Chances Rise for Extension of Federal Helium Reserve
After an auction, remaining reserves will be solely for use of the government while corporations hunt for what they need on the private market.
May 20, 2013 - 12:02 am
WASHINGTON – The chances of preserving the endangered Federal Helium Reserve appear to be rising as quickly as, well, a helium-filled balloon.
The Senate Energy and Natural Resources Committee this month began consideration of bipartisan legislation bent on extending reserve operations beyond its scheduled termination date of early October.
The plan, offered by Sen. Ron Wyden (D-Ore.), the panel chairman, and Sen. Lisa Murkowski (R-Alaska), the ranking member, creates a schedule to auction off helium for commercial purposes until the reserves fall to 3 billion cubic feet – a period expected to extend five to six years. Thereafter, the remaining reserves will be designated solely for use of the federal government while corporations hunt for what they need on the private market.

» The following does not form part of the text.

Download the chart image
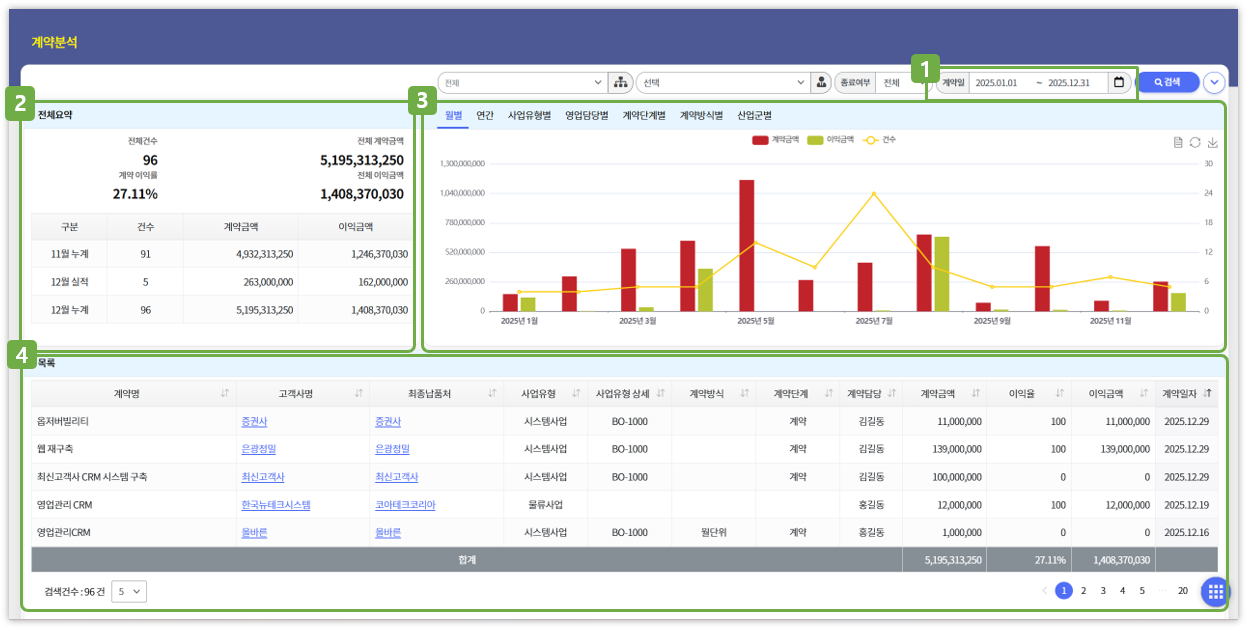 (1212, 143)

Wyden said the legislation was developed to provide “an orderly phase out of the commercial use of the Federal Helium Reserve while preventing the disruption of the helium supply chain upon which major parts of the U.S. economy depend.”
Helium, he said, represents “a critical resource for a number of key sectors of our economy,” including use as a coolant for MRI machines, in semiconductor manufacturing, and in fiber optics manufacturing, research, and development. The element, lighter than air and number two on the periodic table, also is used to pressurize and purge piping systems, to detect leaks, in specialized welds, and to improve breathing mixtures for deep sea diving.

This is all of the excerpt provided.